_What needs to be done:_ In the records below, the relevant part opens with the line containing "Viewport: 703px width, 354px height." and closes with the line containing "The height and width of the screenshot is (328, 1310)."; print that part exactly and only, without its pictures.
** Opening Material for this exercise block **
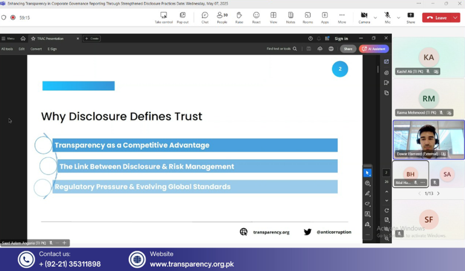
Task: Open the mic options dropdown arrow
Action: coord(398,18)
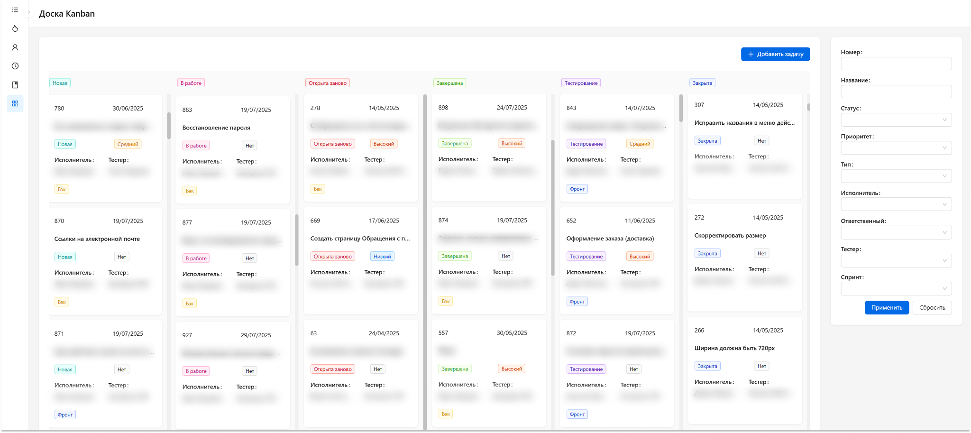Click the Закрыта column scrollbar
Viewport: 971px width, 433px height.
(x=808, y=107)
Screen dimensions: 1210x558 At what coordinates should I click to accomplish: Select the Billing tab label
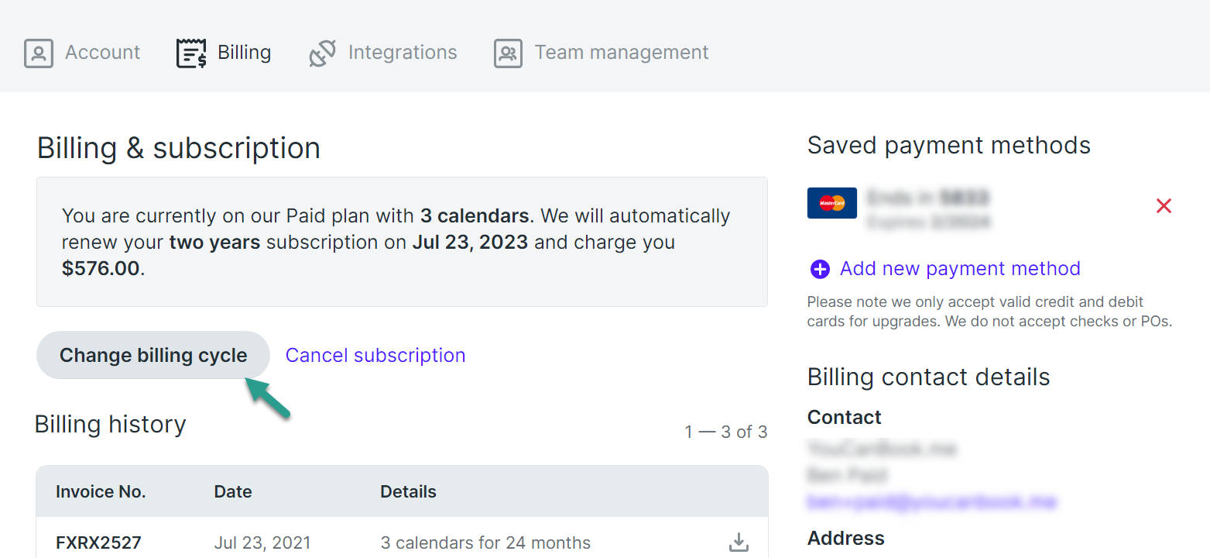[244, 53]
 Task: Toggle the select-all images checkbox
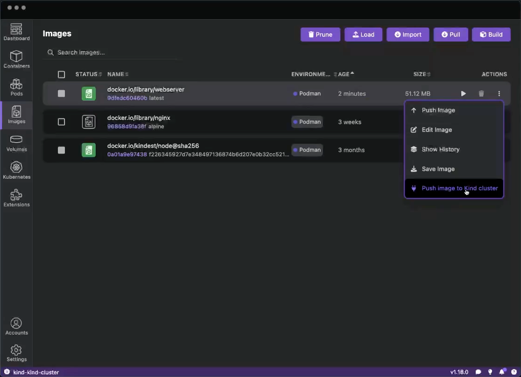61,75
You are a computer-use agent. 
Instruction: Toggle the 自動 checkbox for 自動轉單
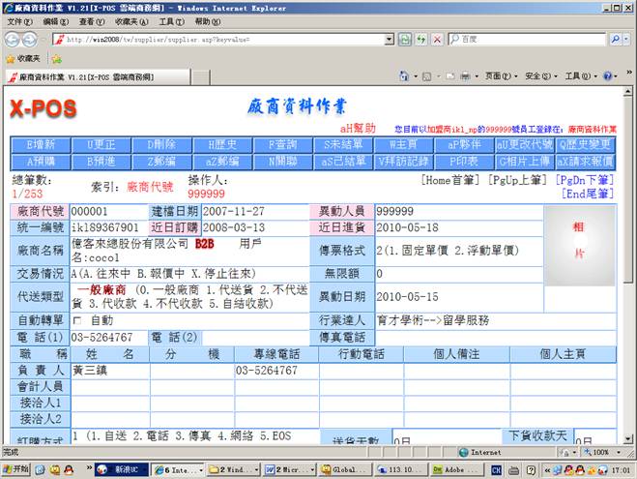point(77,320)
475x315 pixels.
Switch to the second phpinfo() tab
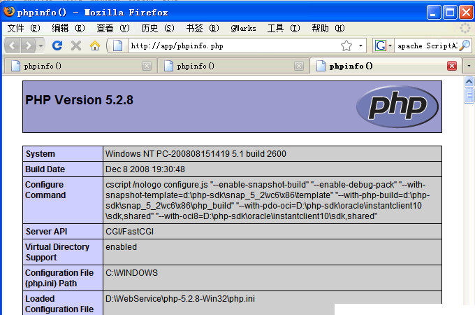point(225,66)
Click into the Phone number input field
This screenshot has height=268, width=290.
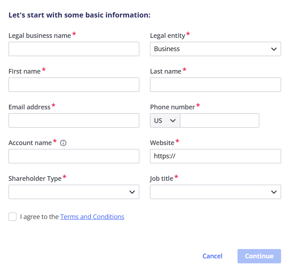click(x=219, y=120)
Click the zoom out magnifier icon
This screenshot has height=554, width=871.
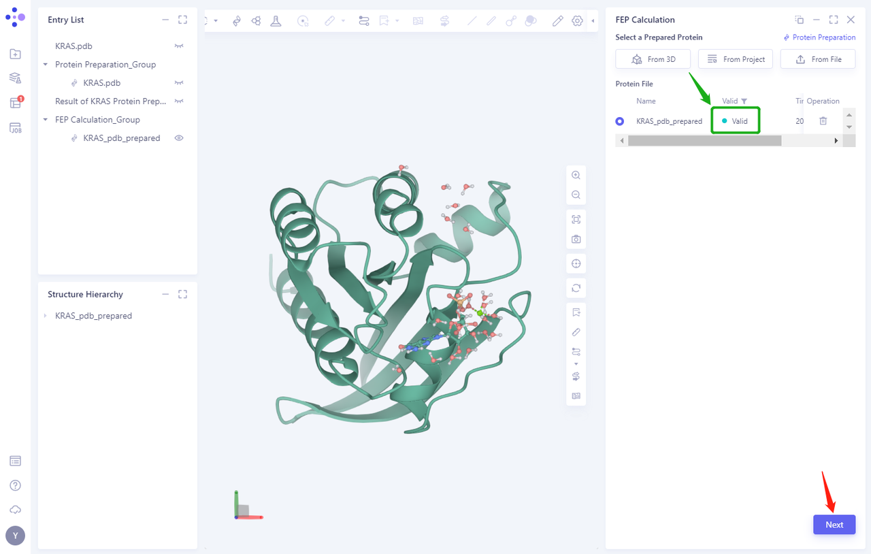(576, 195)
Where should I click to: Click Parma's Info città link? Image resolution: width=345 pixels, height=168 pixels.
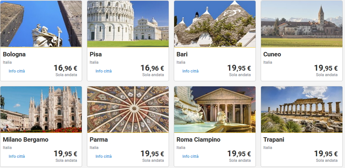coord(104,156)
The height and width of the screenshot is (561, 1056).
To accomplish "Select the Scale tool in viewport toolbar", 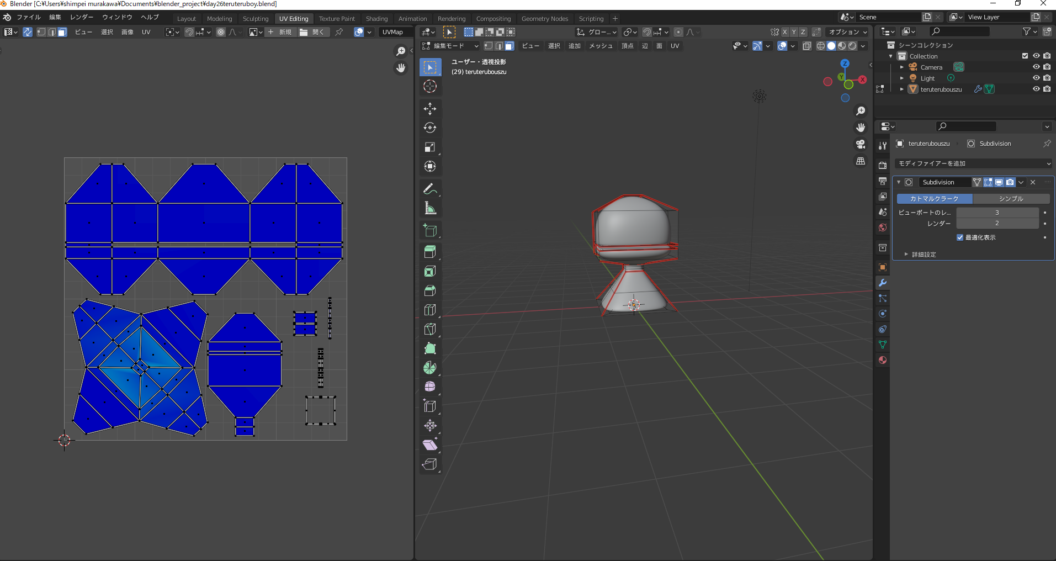I will click(429, 147).
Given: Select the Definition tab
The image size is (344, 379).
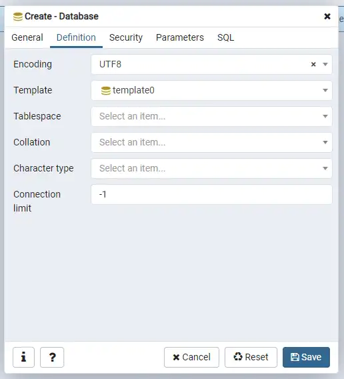Looking at the screenshot, I should point(76,37).
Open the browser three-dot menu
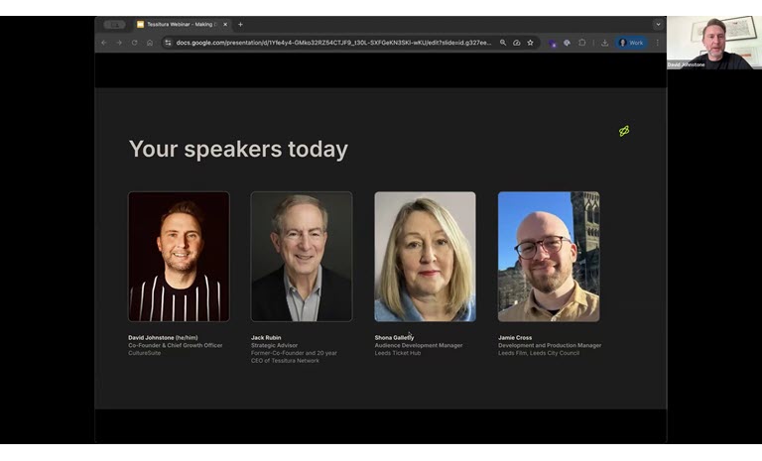This screenshot has height=461, width=762. [657, 43]
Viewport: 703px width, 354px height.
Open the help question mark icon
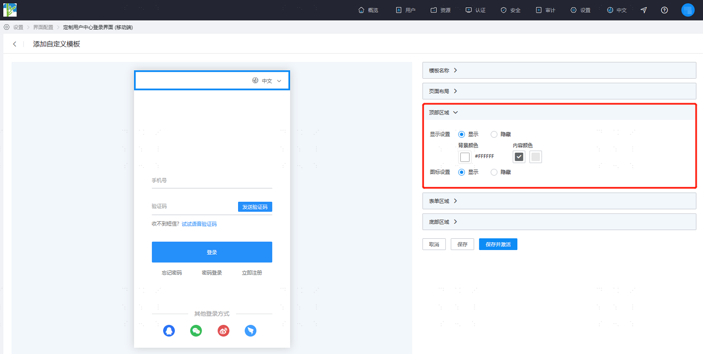pyautogui.click(x=665, y=10)
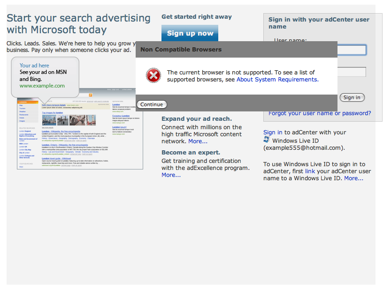
Task: Open Forgot your user name or password link
Action: coord(319,113)
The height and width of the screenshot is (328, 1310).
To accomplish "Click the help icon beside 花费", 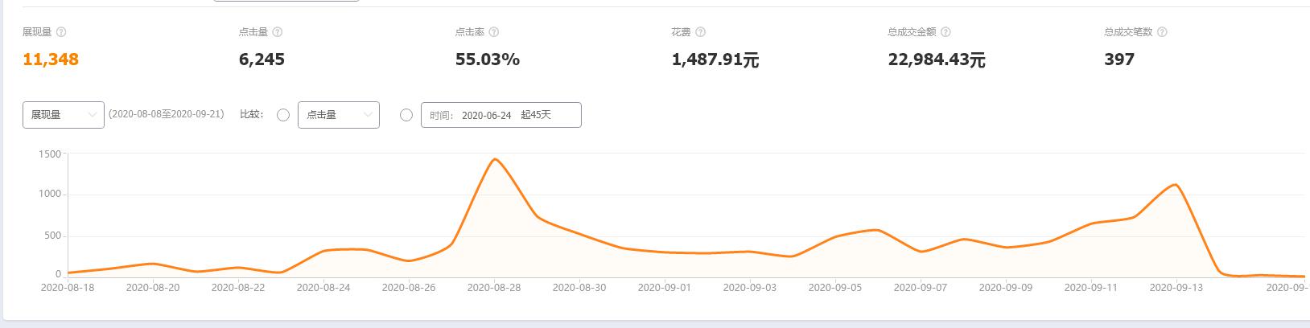I will point(701,32).
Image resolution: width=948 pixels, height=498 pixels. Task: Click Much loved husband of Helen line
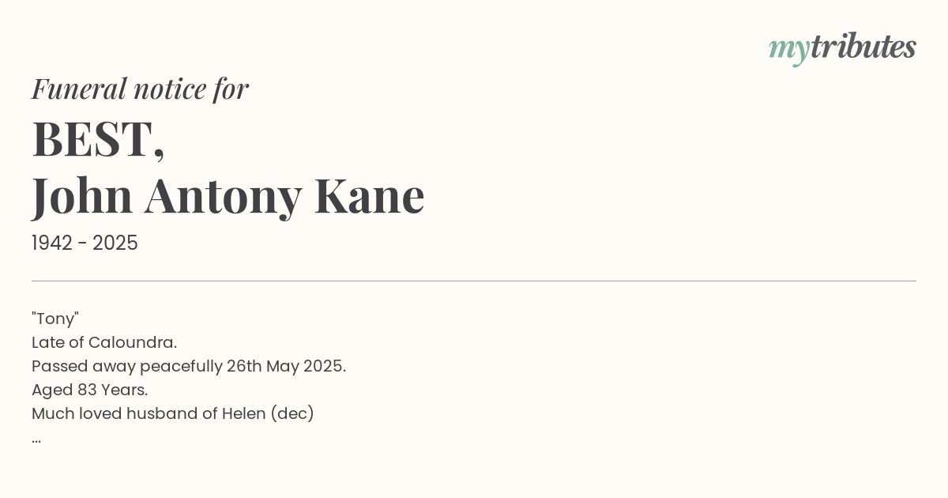point(173,413)
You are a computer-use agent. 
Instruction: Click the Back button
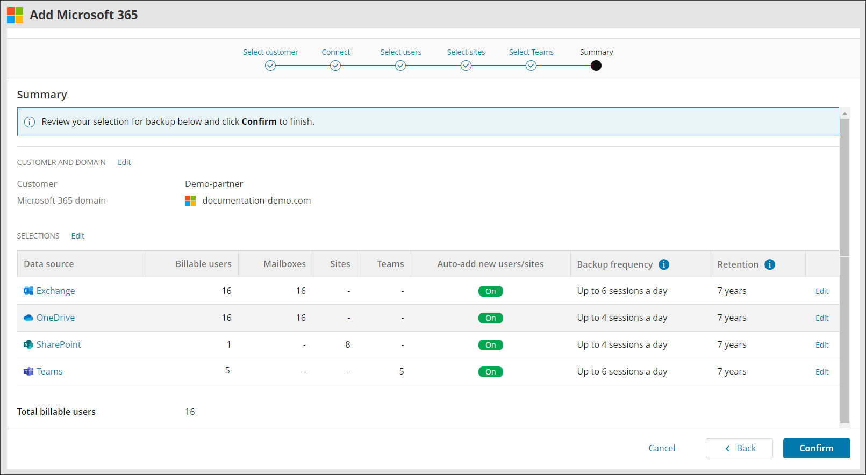[x=739, y=448]
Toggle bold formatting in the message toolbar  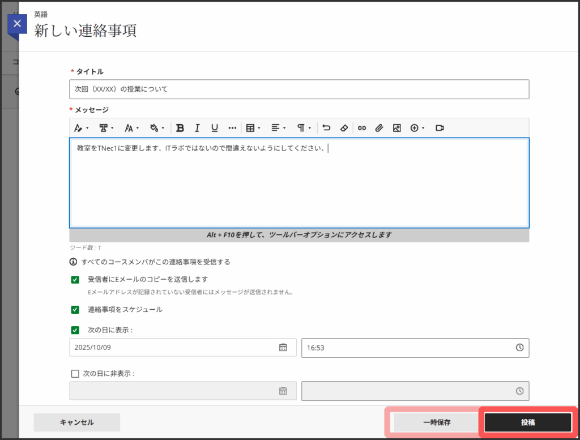click(x=180, y=128)
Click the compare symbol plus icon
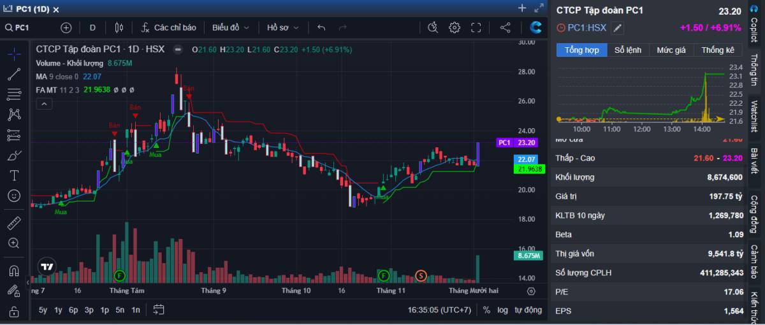The height and width of the screenshot is (325, 765). (66, 27)

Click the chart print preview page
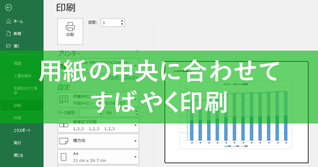coord(236,112)
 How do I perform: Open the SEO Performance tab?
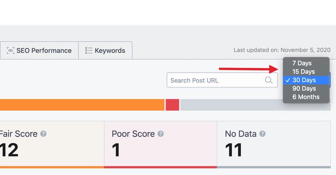[39, 50]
** Closing Material for this exercise block **
_Solution for this problem:_
Viewport: 703px width, 354px height.
Open the help question mark icon
pyautogui.click(x=665, y=10)
Task: Open Forgot your user name or password link
Action: coord(319,113)
The height and width of the screenshot is (328, 1310).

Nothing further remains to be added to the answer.